Supplied text ->
----

The Renal Stone Clinic is a clinic that guides the metabolic evaluation of the patient with nephrolithiasis and provides management strategies for prevention (pharmacologic, dietary and lifestyle modifications) and definitive treatment (urology referral) of stone disease.
The Veterans Administration Clinic is a general nephrology clinic that exposes the fellow to the unique aspects of care in this patient population, with a predominance of renovascular hypertension, diabetes, and geriatric renal disease, in a predominantly male population.
The Transplantation clinics at the University of Iowa Hospitals & Clinics and VAMC provide the opportunity for the fellow to participate in the outpatient evaluation of the pre-transplant patient and potential donors, as well as the immediate and long-term management of the immunosuppressive therapies and complications of the post-transplant patient.
The Rare Renal Disease and the Renal Genetics Clinic is a multidisciplinary clinics are staffed by specialists in adult nephrology, pediatric nephrology, genetic counseling, renal nutrition and social and financial support personnel. The clinics have a national and international reputation in treating complement-medicated renal diseases, atypical hemolytic uremic syndrome and C3 glomerulopathies. In addition, the clinics have a longstanding collaboration with the Iowa Institute of Human Genetics and Molecular Otolaryngology and Renal Research Laboratory (under the scientific direction of Dr. Richard Smith), which provides onsite comprehensive state of the art genetic testing, functional complement assays and molecular diagnostic tools to facilitate evaluation of genetic and acquired abnormalities that form the bases of rare kidney disease.
Dialysis Program
Our dialysis program, under the leadership of Dr. Mony Fraer, gives our fellows an in-depth exposure to the main modes of outpatient dialysis therapies, center and home (hemodialysis and peritoneal dialysis), enabling them to formulate realistic strategies to select the option most suited to their ESRD patients. Care for the ESRD patient involves a multidisciplinary team approach that includes the fellow, staff nephrologist, social worker, dietician, and nurses.
Center Dialysis
The fellow will be assigned to a dialysis shift (at University of Iowa Hospitals & Clinics ) as the primary provider, along with one staff. This is a 6 month rotation during each training year. This continuity of care allows the fellow to experience the day-to-day management of the ESRD patients on maintenance dialysis. The fellow will round once weekly with the staff on these and will gradually assume independent responsibility in decision-making for these patients. All facets of patient care will be covered, including monthly lab review, dietary recommendations, adjustments in dialysis prescriptions, evaluation of access problems, and social issues. In the second year of training, the fellow will switch to work with another staff and group of patients on a new hemodialysis shift.
Home Dialysis Program
We currently have about 30 patients on home therapies (hemodialysis or peritoneal dialysis) in our program (one of the longest-running in the country). Each patient is seen monthly in the clinic by the assigned staff and fellow. For those patients beginning training for home therapies, the fellow rounds once weekly with the staff and makes any necessary changes in the treatment plan.
Continuous Renal Replacement Therapies
Over the course of your training, the fellow will become familiar with all the modalities of continuous renal replacement therapy (CRRT), the role of hemoperfusion in the management of drug intoxications, and, with the use of ultrafiltration techniques for patients requiring this modality.

----

Exercise 1 ->
In the nephrology fellowship text, copy everything from "The Veterans Administration" down to "the post-transplant patient.", swapping "fellow" for "trainee".
Exercise 2 ->
Answer these from the nephrology fellowship text:
(a) Who leads the dialysis program?
(b) How long is the center dialysis rotation during each training year?
(c) About how many patients are currently on home therapies?
You won't need the saved data entries for any of this.

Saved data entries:
----

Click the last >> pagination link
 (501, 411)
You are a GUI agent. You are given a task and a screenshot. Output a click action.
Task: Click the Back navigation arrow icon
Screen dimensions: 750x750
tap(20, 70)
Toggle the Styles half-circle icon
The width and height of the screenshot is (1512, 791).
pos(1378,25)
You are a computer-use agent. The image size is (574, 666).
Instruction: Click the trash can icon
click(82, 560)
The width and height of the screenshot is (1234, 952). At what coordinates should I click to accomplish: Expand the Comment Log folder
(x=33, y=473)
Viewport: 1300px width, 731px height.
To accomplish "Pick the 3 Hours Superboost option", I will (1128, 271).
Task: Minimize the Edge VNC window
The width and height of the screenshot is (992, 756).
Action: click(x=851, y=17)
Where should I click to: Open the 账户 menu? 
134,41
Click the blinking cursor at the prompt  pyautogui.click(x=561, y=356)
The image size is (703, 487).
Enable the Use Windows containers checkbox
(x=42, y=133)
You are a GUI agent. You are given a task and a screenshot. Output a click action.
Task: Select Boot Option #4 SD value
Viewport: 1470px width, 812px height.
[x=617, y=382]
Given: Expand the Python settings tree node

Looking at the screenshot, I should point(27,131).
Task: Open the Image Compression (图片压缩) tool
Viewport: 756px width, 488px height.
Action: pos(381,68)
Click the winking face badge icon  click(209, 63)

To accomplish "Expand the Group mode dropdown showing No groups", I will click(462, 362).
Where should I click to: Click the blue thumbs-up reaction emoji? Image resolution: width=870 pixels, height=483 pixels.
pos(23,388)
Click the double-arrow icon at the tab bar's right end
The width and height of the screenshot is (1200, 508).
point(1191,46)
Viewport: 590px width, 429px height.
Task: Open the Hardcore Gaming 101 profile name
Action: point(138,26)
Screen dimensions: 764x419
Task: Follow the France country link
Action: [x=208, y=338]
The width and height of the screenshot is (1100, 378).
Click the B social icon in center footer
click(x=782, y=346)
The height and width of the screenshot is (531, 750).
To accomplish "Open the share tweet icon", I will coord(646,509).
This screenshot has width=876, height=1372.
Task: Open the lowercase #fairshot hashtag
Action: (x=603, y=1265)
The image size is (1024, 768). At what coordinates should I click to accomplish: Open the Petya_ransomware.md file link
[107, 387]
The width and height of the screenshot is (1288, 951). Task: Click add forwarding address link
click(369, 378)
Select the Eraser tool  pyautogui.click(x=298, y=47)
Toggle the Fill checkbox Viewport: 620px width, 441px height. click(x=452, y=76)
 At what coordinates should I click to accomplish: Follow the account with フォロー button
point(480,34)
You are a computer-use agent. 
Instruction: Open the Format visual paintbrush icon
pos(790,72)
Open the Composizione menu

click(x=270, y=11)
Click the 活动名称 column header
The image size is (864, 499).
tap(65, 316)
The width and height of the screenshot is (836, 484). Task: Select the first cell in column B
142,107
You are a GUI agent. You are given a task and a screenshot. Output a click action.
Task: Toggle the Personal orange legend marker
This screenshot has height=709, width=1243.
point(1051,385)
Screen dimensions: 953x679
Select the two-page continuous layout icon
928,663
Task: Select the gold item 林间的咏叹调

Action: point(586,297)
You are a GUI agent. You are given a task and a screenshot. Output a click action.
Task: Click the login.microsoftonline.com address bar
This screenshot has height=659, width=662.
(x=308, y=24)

----

Worked solution 1 ->
The Veterans Administration Clinic is a general nephrology clinic that exposes the trainee to the unique aspects of care in this patient population, with a predominance of renovascular hypertension, diabetes, and geriatric renal disease, in a predominantly male population.
The Transplantation clinics at the University of Iowa Hospitals & Clinics and VAMC provide the opportunity for the trainee to participate in the outpatient evaluation of the pre-transplant patient and potential donors, as well as the immediate and long-term management of the immunosuppressive therapies and complications of the post-transplant patient.

Worked solution 2 ->
(a) Dr. Mony Fraer
(b) 6 months
(c) About 30